== Segment start ==

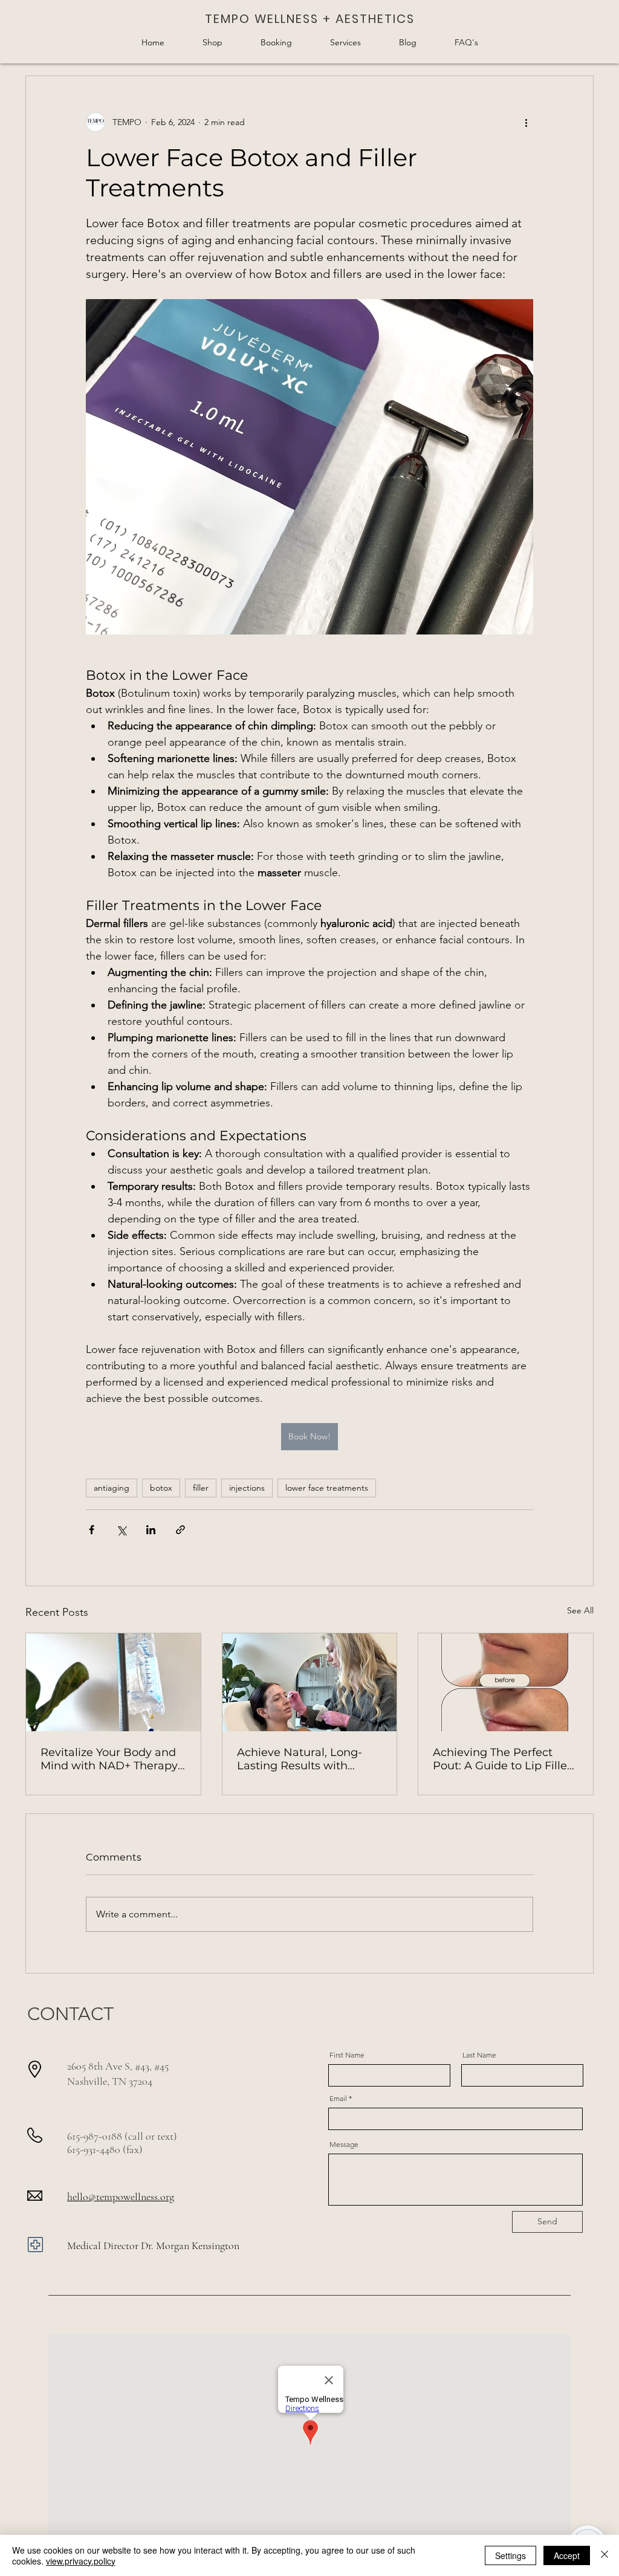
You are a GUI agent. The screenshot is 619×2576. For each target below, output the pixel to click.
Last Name (479, 2055)
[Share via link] (180, 1529)
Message (343, 2144)
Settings (510, 2555)
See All (580, 1610)
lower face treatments (326, 1487)
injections (247, 1487)
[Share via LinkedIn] (151, 1529)
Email (338, 2098)
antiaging (111, 1487)
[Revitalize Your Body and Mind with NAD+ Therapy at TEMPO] (113, 1682)
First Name (347, 2055)
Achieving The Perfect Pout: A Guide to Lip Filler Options (502, 1759)
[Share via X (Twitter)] (121, 1529)
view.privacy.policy (80, 2561)
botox (161, 1487)
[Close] (604, 2555)
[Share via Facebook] (91, 1529)
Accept (567, 2555)
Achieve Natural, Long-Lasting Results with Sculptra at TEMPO (299, 1759)
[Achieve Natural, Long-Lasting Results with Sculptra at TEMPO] (309, 1682)
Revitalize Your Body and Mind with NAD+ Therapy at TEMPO (109, 1759)
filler (201, 1487)
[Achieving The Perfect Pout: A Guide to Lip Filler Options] (505, 1682)
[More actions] (526, 122)
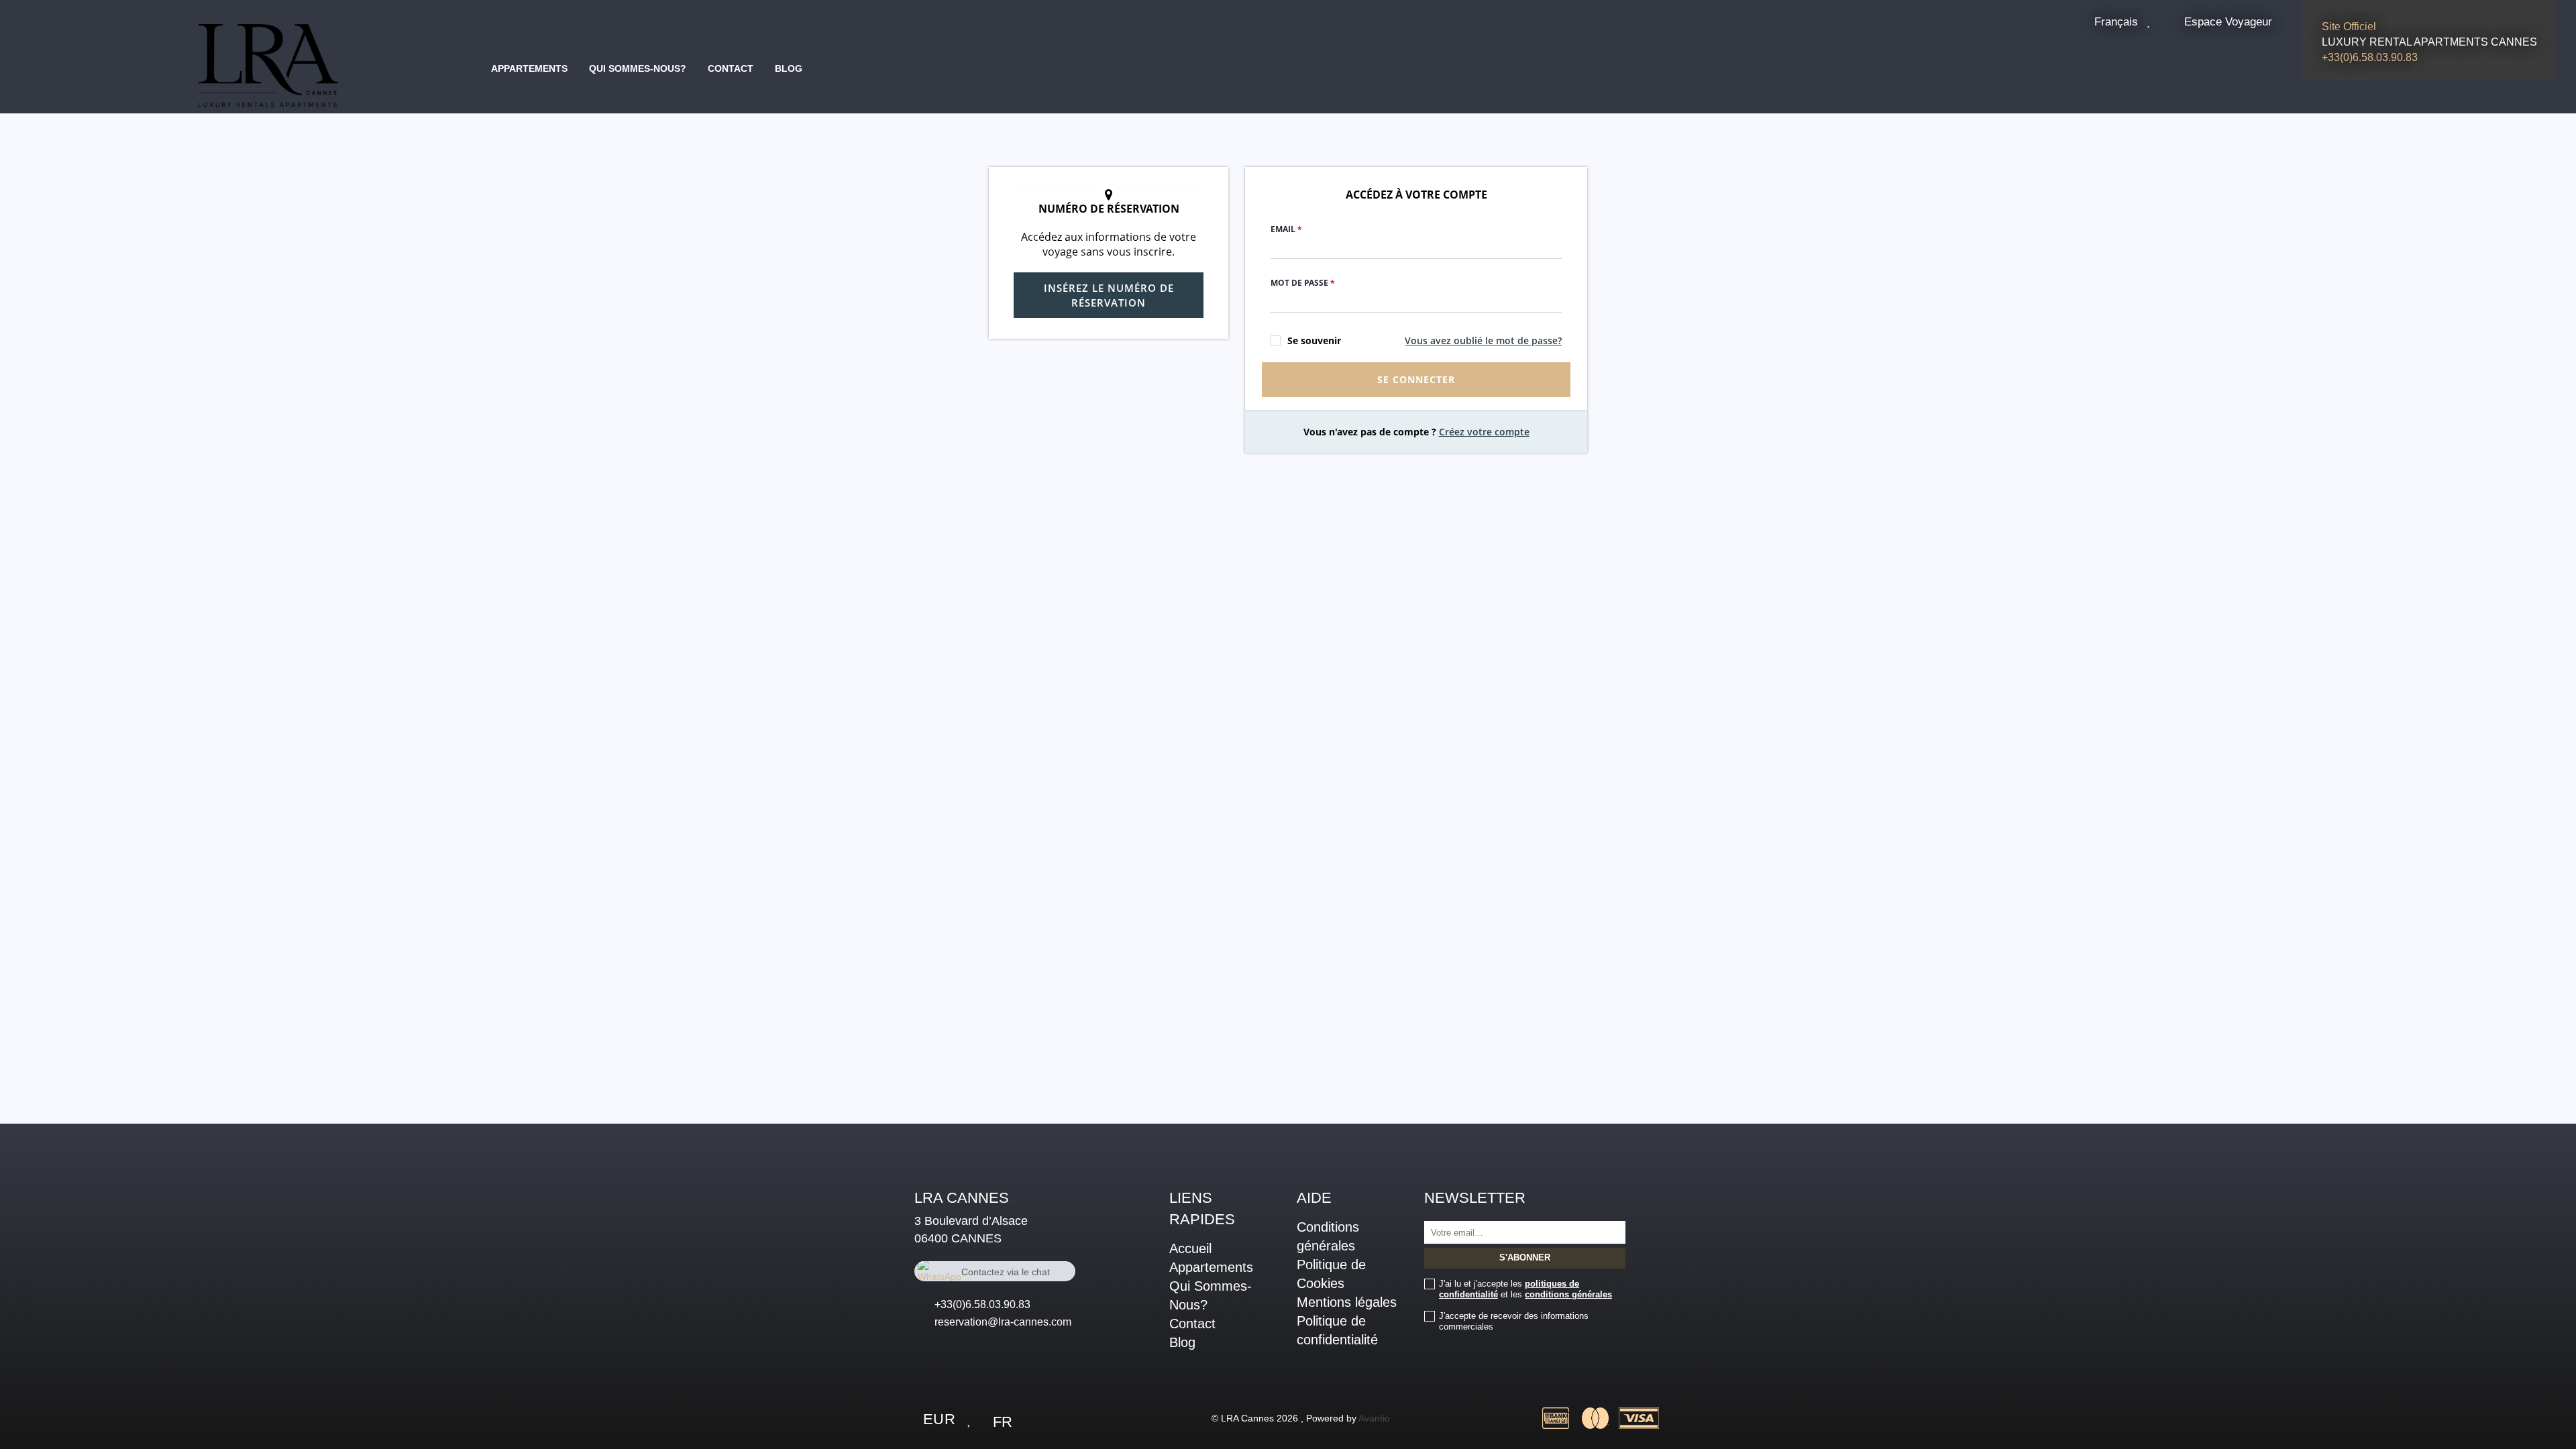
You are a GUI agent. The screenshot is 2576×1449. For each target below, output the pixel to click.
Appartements (529, 68)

== Segment end ==

#### YOUR TASK:
Could you return the entire listing above verbatim while dropping each picture?

#### TASK RESPONSE:
You are a GUI agent. The screenshot is 619×2576. For each target below, output the pixel to click.
Last Name (479, 2055)
[Share via link] (180, 1529)
Message (343, 2144)
Settings (510, 2555)
See All (580, 1610)
lower face treatments (326, 1487)
injections (247, 1487)
[Share via LinkedIn] (151, 1529)
Email (338, 2098)
antiaging (111, 1487)
[Revitalize Your Body and Mind with NAD+ Therapy at TEMPO] (113, 1682)
First Name (347, 2055)
Achieving The Perfect Pout: A Guide to Lip Filler Options (502, 1759)
[Share via X (Twitter)] (121, 1529)
view.privacy.policy (80, 2561)
botox (161, 1487)
[Close] (604, 2555)
[Share via Facebook] (91, 1529)
Accept (567, 2555)
Achieve Natural, Long-Lasting Results with Sculptra at TEMPO (299, 1759)
[Achieve Natural, Long-Lasting Results with Sculptra at TEMPO] (309, 1682)
Revitalize Your Body and Mind with NAD+ Therapy at TEMPO (109, 1759)
filler (201, 1487)
[Achieving The Perfect Pout: A Guide to Lip Filler Options] (505, 1682)
[More actions] (526, 122)
You are a GUI agent. The screenshot is 2576×1449. For each target below, output the pixel to click.
Appartements (529, 68)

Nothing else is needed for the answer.